Please join us for a talk by Sharad Sharma, Co-Founder of the iSPIRT Foundation, titled “Digital Public Goods and the AI Economy—India Bets on an Alternative Approach”
Followed by a panel moderated by Harvard Business School Professor Feng Zhu in conversation with Nien-he Hsieh (Harvard Business School and the Safra Center for Ethics) and Sara Dahiya (Harvard ’25), who researched India Stack over the summer with the Tech for All Lab.

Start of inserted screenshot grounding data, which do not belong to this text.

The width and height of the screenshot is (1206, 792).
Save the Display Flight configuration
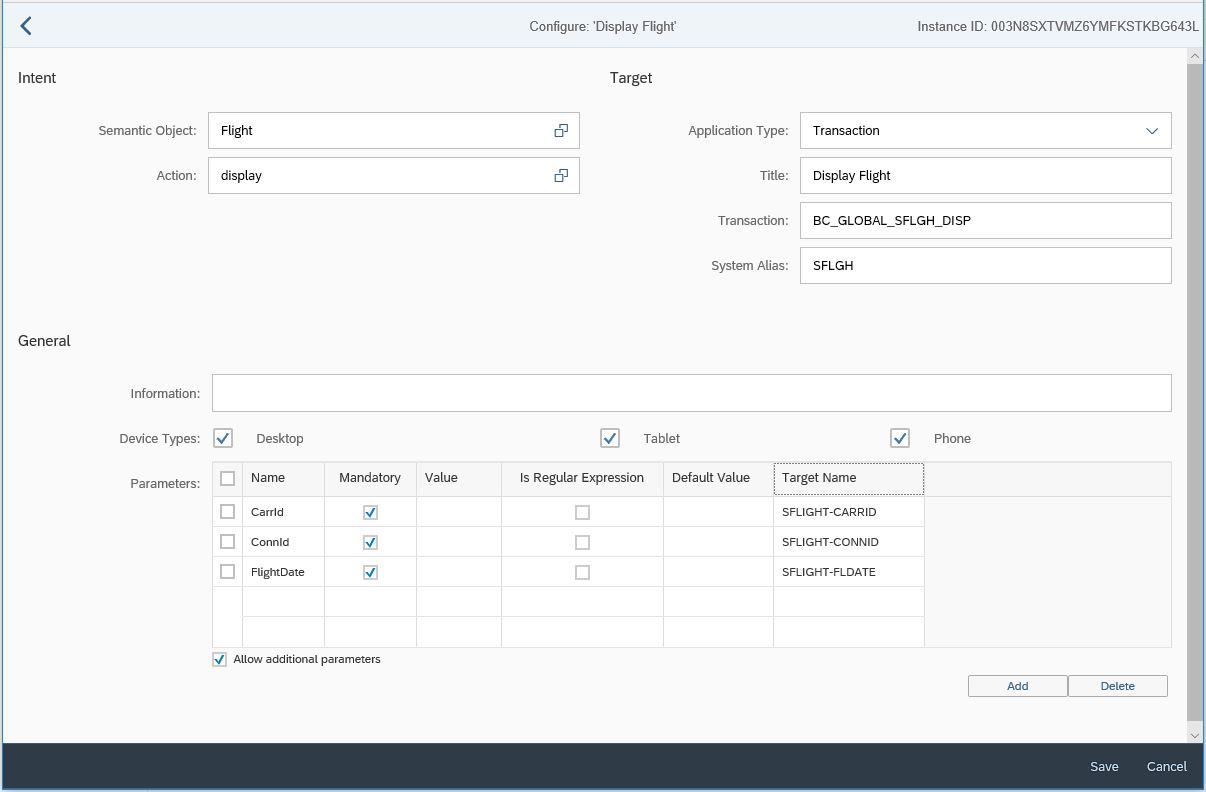[x=1103, y=766]
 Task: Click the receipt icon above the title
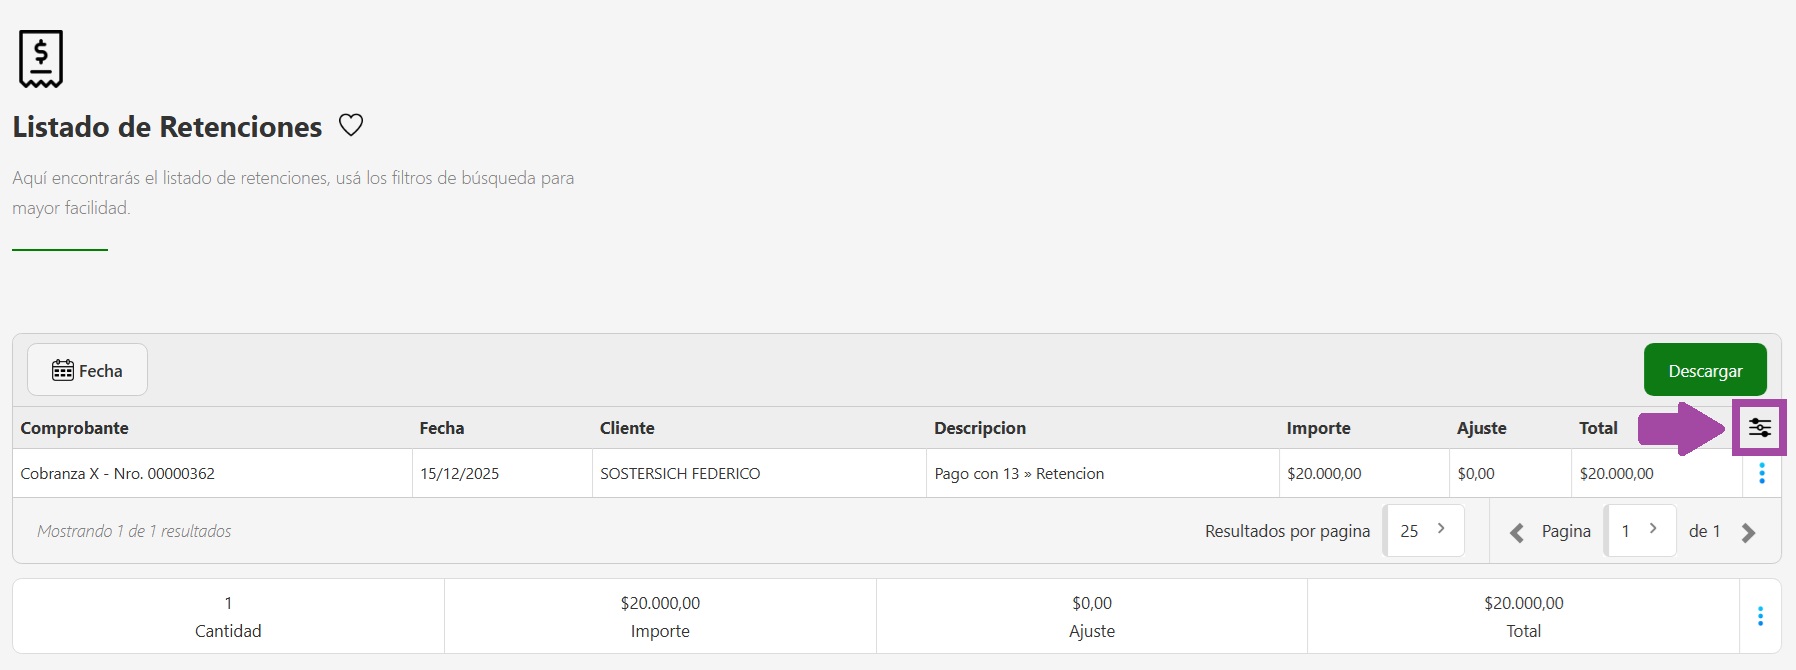tap(41, 59)
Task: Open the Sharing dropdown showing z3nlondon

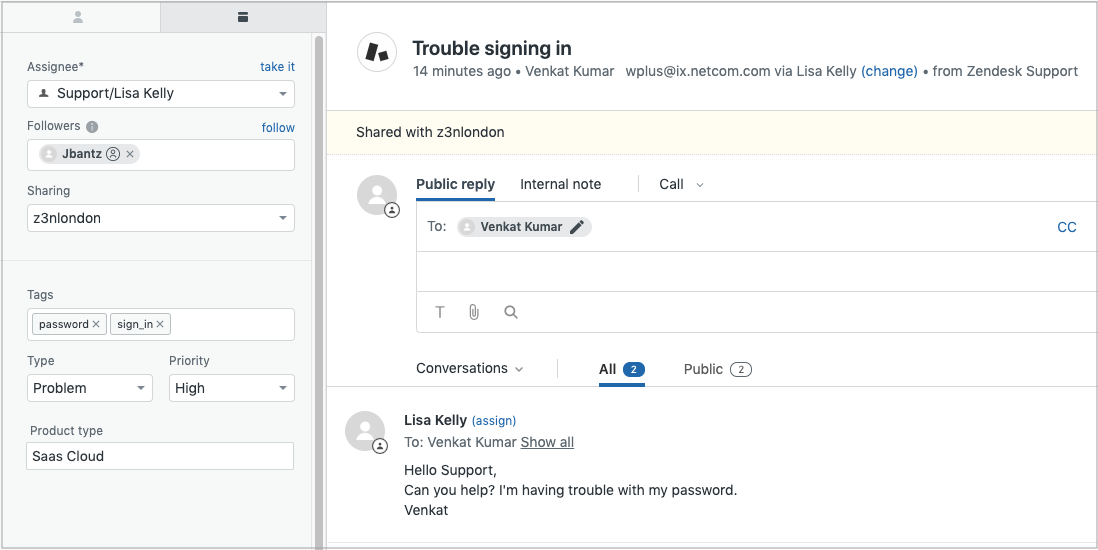Action: click(x=161, y=218)
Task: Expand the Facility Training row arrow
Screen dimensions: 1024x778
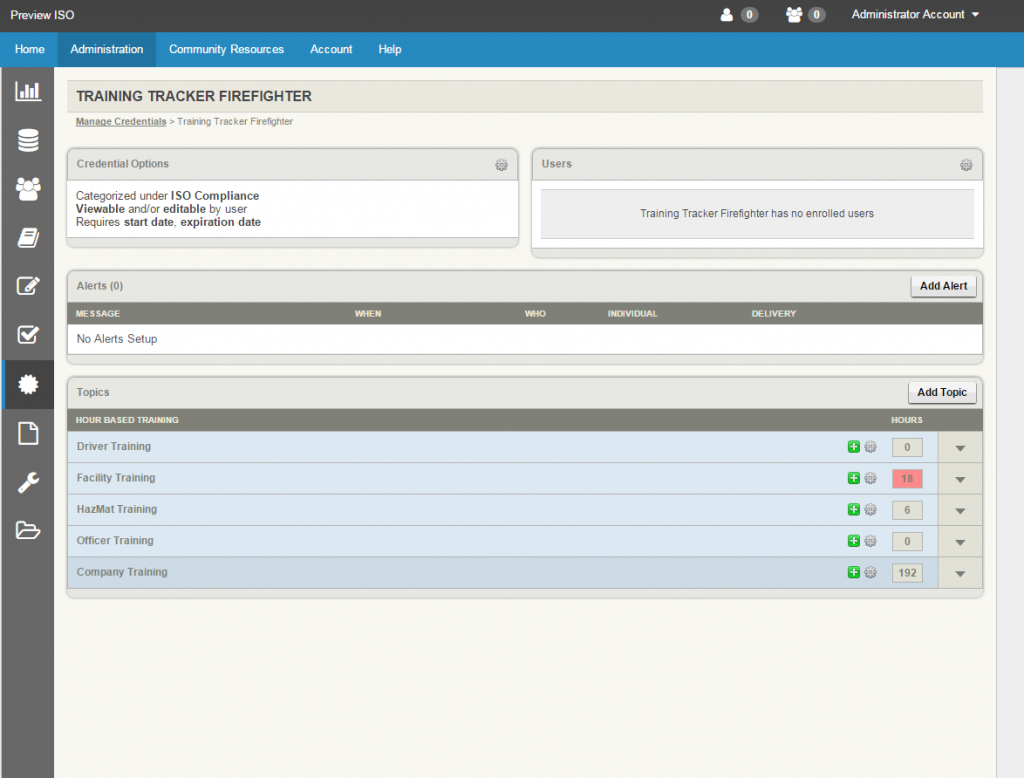Action: pyautogui.click(x=960, y=479)
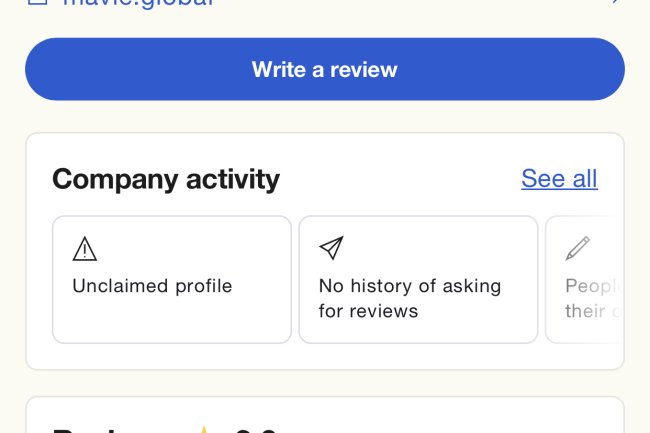The height and width of the screenshot is (433, 650).
Task: Select the No history of asking for reviews text
Action: click(x=409, y=298)
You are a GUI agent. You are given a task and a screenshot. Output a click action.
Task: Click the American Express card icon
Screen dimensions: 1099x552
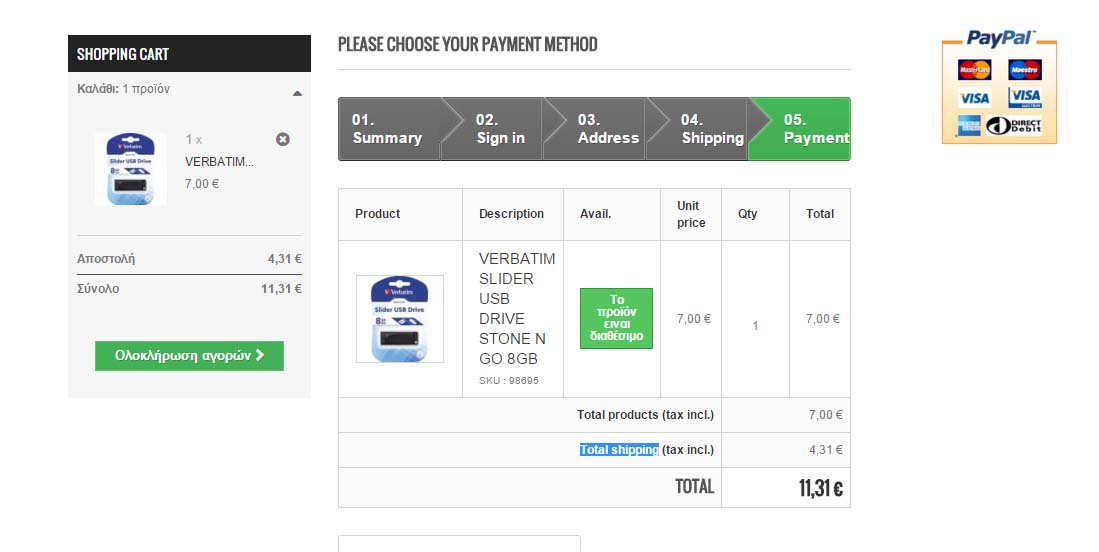968,126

India Stack is digital public infrastructure that mediates the flow of people (through digital identity), money (UPI), and information. The newest part—mediating the flow of information—happens through Data Empowerment and Protection Architecture (DEPA). DEPA is now enabled in India through the Digital Personal Data Protection Act (DPDP). The two acts have ushered in techno-legal regulation for both personal data and aggregate datasets, used in Machine Learning and AI. India is the first country to adopt this approach. Techno-legal regulation for personal data formalizes informed consent in a revocable, auditable, purpose-limited, and storage-limited way. It gives agency to the citizens and empowers them to improve their livelihoods.
Techno-legal regulation has an even bigger impact on aggregate datasets. Today, India’s aggregate data markets are frozen due to our inability to enforce contract law expeditiously. In fact, only the US and China have functioning aggregate dataset markets at this time, and India will join this list in the coming months. As India unlocks its continental-size aggregate datasets, entrepreneurs can leverage these to make better AI models. This shift opens up one of the most significant opportunities in the new economy. Unlike the US and China, India is embracing a public-technology approach to collaboration between training-data providers and training-data consumers to preserve privacy. Like all other parts of India Stack, this digital public infrastructure is available to all for free.This event is being hosted by the Tech For All Lab at the Digital Data Design Institute at Harvard in cooperation with Harvard’s Lakshmi Mittal and Family South Asia Institute.